Friday, December 03, 2004


The resignation of Homeland Security chief Tom Ridge was revelatory, and probably not in a way preferred by the fearmongers of the Bush administration.

In the time Ridge has been in his post (he accepted it Sept. 21, 2001, resigned as Pennsylvania’s governor Oct. 5, 2001, but was sworn into office at the new department on Jan. 24, 2003) there have been constant warnings of terrorist attacks, all apparently based on surges in “chatter” among the bad guys, and subsequent claims of antiterrorist actions.

But those actions have invariably resulted in silence, not exultation that a second 9/11 has been averted.

The generous assumption is that good spies don’t run around talking about their work. The government has said repeatedly that, to keep intelligence flowing, it can’t reveal too much about the terrorist plots it uncovers. (Then it ignores that whenever there’s a political need, such as in the case of “dirty bomber” Jose Padilla. In June 2002, the government was getting pounded for missing warnings on 9/11, so Attorney General John Ashcroft announced the arrest of Padilla — presenting it as though it had just happened, although he’d been in custody for a month.)

In quitting, though, Ridge didn’t stay silent on his record for national security reasons.

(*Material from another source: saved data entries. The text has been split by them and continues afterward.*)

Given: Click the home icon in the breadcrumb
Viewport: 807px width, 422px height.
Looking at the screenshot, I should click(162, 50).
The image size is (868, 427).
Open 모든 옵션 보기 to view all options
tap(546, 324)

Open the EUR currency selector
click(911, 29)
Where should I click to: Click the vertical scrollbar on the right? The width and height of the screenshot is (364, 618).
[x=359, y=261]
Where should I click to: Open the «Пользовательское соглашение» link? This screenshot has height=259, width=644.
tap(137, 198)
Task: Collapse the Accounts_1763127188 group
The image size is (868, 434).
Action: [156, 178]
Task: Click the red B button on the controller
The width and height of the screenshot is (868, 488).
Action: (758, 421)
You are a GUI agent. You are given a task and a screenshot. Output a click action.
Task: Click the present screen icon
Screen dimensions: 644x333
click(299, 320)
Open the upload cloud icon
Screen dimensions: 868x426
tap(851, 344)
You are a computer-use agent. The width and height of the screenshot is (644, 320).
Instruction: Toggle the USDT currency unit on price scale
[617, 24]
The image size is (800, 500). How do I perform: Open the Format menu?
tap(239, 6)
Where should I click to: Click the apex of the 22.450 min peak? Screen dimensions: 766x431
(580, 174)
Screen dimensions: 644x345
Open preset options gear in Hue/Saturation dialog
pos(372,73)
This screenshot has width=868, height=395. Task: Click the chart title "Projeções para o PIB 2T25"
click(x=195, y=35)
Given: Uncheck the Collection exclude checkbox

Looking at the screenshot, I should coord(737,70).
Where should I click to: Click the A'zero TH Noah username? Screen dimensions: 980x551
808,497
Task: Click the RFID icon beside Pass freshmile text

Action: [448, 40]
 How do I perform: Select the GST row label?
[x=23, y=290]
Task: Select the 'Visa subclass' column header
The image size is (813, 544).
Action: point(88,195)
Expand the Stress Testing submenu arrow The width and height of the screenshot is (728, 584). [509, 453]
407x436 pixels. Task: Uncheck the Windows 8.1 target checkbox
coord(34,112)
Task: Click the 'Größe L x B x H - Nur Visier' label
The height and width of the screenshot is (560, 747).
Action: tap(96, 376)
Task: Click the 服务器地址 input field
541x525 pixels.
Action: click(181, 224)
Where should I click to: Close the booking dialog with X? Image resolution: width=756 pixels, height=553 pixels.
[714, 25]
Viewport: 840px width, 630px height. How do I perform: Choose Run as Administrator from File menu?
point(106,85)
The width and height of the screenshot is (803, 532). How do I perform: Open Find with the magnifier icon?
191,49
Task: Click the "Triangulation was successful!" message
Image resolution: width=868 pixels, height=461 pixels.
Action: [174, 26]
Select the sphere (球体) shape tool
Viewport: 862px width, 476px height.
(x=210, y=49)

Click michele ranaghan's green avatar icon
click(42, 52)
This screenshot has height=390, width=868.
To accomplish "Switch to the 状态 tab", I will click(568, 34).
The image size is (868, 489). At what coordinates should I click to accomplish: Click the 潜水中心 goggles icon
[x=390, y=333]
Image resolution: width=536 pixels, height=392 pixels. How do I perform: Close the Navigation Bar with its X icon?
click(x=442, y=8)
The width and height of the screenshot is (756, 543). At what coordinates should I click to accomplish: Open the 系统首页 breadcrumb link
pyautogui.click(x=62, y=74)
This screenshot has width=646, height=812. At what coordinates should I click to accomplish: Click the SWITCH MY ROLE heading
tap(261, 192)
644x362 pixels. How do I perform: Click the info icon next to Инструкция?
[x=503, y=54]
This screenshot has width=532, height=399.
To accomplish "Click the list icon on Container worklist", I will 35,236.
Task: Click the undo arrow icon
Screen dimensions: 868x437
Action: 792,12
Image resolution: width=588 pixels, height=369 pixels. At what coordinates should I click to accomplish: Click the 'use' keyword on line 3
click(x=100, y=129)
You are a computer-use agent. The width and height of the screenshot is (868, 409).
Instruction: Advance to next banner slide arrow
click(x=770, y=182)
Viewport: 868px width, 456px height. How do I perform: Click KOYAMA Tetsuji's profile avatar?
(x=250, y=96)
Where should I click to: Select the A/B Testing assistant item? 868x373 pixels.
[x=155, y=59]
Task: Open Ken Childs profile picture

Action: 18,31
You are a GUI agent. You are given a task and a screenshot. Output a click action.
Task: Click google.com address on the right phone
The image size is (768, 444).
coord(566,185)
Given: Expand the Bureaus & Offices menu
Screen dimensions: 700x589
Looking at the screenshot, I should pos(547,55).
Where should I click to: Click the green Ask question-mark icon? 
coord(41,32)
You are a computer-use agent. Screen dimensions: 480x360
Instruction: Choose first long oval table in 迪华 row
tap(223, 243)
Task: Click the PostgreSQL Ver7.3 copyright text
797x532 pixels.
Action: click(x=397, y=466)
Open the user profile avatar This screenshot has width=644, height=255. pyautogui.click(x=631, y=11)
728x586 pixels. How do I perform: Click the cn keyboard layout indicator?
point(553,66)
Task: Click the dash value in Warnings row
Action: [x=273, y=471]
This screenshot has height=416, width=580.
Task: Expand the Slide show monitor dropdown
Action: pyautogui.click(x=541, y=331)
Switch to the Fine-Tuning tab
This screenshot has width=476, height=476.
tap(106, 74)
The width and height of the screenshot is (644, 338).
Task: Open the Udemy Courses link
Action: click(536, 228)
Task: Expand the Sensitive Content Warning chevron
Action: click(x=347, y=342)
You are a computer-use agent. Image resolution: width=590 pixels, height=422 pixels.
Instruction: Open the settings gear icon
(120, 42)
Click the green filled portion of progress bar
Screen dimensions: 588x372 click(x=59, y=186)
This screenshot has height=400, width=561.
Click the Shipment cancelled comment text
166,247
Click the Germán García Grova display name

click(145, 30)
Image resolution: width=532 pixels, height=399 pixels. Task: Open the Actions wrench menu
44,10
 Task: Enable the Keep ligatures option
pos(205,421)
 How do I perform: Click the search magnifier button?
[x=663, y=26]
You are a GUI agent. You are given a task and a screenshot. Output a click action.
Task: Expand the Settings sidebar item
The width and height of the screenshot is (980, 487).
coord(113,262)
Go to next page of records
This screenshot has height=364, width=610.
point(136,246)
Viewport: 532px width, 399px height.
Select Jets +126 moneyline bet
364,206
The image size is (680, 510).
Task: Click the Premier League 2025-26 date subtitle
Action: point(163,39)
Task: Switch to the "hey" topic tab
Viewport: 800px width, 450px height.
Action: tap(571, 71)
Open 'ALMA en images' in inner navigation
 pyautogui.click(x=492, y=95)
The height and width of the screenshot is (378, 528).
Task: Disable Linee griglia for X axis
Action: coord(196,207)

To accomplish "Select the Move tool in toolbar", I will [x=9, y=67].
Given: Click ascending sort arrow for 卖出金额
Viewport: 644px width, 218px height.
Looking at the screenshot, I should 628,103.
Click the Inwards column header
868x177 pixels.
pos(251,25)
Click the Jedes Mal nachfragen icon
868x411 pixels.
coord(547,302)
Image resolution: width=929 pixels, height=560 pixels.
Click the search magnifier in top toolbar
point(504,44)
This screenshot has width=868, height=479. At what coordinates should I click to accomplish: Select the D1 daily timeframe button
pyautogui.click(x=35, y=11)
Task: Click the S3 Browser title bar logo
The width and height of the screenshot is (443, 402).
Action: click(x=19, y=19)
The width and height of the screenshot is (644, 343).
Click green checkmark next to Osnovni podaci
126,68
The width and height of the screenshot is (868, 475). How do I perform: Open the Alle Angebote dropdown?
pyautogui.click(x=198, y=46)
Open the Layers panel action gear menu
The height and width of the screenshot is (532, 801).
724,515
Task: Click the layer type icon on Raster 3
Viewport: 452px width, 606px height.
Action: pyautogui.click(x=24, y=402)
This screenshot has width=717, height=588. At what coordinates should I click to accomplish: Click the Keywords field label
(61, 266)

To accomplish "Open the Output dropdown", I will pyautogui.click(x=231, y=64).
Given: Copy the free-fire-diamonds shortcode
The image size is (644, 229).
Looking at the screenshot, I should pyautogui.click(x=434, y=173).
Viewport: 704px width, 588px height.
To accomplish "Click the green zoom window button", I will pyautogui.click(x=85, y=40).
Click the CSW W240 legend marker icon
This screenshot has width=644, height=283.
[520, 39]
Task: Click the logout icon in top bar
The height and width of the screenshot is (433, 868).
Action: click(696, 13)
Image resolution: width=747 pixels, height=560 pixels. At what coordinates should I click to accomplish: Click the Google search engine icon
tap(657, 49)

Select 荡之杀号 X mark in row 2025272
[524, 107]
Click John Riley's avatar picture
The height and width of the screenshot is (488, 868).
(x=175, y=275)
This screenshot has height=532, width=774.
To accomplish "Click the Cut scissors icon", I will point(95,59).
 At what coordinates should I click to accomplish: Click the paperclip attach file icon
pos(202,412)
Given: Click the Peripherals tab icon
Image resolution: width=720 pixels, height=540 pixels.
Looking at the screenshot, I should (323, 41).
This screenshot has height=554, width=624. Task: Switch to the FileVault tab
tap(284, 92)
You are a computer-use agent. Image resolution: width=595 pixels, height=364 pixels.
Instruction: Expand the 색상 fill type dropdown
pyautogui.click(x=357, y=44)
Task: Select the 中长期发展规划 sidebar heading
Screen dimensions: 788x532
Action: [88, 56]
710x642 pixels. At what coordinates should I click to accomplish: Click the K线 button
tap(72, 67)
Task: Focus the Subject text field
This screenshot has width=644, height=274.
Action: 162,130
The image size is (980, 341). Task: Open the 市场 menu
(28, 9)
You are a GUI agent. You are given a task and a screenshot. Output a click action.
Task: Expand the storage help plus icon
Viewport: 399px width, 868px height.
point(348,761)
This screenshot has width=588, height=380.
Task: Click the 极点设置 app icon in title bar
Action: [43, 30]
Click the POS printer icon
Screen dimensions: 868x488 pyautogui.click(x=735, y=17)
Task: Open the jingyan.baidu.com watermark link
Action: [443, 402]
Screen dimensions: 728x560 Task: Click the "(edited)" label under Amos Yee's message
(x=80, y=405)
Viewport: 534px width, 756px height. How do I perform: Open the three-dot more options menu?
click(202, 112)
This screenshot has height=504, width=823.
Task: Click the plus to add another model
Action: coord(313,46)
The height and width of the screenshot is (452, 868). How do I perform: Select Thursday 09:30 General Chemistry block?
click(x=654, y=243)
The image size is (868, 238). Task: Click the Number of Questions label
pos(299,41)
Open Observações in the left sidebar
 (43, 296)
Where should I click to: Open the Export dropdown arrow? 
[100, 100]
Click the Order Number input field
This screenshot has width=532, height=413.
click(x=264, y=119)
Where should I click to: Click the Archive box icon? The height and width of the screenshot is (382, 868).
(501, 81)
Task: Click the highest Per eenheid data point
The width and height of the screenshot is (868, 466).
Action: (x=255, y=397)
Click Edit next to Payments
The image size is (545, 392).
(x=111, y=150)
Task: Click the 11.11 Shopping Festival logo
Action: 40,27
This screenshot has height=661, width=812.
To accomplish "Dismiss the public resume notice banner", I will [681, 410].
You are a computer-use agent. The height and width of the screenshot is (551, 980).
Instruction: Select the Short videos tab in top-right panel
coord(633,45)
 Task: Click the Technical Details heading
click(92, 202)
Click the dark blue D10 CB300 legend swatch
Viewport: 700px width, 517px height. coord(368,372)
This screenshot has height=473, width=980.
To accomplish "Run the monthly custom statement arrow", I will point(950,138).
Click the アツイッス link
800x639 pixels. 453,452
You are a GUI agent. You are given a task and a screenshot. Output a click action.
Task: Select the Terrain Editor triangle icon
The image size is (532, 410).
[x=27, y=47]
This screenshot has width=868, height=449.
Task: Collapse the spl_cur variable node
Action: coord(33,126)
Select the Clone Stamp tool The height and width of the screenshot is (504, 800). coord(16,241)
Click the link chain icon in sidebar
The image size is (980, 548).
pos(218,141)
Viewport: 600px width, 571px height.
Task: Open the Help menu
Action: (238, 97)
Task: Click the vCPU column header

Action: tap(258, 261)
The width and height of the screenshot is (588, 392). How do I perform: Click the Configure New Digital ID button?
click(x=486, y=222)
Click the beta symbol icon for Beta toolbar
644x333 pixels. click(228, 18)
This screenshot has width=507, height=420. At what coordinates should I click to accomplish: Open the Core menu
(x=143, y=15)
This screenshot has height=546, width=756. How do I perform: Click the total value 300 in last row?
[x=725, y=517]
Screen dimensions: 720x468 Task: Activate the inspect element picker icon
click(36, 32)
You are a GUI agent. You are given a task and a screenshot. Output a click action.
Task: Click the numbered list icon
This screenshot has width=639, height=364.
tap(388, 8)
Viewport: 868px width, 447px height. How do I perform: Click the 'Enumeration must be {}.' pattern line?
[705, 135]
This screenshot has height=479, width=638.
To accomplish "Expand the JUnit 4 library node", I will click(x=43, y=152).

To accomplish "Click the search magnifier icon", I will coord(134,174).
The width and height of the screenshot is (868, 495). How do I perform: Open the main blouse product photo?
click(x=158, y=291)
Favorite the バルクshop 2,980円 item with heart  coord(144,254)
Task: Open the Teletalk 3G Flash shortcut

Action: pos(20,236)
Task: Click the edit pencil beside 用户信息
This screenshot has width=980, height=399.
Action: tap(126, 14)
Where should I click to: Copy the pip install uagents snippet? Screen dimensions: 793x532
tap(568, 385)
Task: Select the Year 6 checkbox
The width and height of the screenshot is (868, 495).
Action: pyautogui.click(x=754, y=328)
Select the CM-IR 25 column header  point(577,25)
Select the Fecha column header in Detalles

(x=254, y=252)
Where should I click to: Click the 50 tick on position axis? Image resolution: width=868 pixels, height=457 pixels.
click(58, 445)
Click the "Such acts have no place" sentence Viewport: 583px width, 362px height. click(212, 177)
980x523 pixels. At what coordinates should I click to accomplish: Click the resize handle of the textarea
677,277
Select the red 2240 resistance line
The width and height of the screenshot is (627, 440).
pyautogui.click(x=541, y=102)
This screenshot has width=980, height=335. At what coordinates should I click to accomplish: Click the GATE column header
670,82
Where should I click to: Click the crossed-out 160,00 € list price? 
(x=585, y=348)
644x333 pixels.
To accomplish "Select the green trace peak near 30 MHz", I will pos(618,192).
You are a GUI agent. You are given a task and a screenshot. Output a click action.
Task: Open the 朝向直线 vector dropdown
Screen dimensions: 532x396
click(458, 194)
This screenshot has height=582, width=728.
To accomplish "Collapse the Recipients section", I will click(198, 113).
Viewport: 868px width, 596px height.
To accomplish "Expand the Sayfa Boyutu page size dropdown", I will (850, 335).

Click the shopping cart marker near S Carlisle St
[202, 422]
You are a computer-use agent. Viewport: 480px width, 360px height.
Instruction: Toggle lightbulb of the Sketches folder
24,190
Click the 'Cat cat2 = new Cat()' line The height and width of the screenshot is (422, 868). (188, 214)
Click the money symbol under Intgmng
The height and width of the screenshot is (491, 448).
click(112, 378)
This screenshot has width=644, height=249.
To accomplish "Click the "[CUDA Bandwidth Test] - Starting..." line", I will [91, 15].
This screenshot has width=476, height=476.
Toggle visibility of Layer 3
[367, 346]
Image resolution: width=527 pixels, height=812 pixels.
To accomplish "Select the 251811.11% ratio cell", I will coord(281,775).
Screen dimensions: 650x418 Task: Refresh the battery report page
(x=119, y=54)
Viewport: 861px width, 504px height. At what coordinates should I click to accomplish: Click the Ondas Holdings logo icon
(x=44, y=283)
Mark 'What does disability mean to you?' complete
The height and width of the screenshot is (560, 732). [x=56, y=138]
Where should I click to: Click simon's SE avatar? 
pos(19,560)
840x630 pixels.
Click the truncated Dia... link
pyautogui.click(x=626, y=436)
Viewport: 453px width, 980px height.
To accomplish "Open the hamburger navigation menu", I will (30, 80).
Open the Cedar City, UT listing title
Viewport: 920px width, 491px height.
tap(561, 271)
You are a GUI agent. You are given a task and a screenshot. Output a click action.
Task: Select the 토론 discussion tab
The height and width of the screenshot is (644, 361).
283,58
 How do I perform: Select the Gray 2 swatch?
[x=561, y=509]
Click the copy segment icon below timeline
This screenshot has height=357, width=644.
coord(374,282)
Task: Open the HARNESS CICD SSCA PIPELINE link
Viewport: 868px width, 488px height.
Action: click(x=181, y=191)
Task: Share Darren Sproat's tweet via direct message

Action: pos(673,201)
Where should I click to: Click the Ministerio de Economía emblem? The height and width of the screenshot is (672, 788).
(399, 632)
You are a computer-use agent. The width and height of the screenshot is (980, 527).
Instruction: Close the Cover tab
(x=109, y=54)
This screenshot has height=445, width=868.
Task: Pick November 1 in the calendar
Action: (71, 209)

And he didn’t boast of success in busting terrorists and keeping the nation safe. He said:

I am confident that the terrorists are aware that from the curb to the cockpit we’ve got additional security measures that didn’t exist a couple years ago, that from port to port we do things differently with maritime security. Confident that they know the borders are more secure. I'm confident that they know that we’ve developed and are sharing information with the state and local law enforcement.

Or, as The New York Times summed it up,

Mr. Ridge said he was “fairly confident” that the measures his department enacted had helped thwart terrorist attacks, but he acknowledged that he could not prove it.

The meaning is clear: For all the patrolled borders, guarded curbs, armed sky marshals and security queues, Ridge not only didn’t have statistics about suspects arrested and plots prevented ... he didn’t even have examples.

You can’t prove a negative. Any amount of terrorism could have been prevented just by the creation of Homeland Security and advertising of information about its efforts.

But this is Tom Ridge, the secretary of the Department of Homeland Security and commander of its 180,000 employees. It would be reasonable if he had the slightest clue. Something to offer.

Surprisingly, he does not.


Anonymous said...

I was just listening to the radio and there was a blurb about Tommy Thompson saying that the threat to our food supply and not enough money for avian flu were the biggest challenges for national security.

Scape7 said...

This comes as a big relief. Much of what Americans eat can barely be counted as food — or, at least, much of it was canned or packaged long before anyone had even heard of Al Qaeda, and it doesn't expire for several more decades.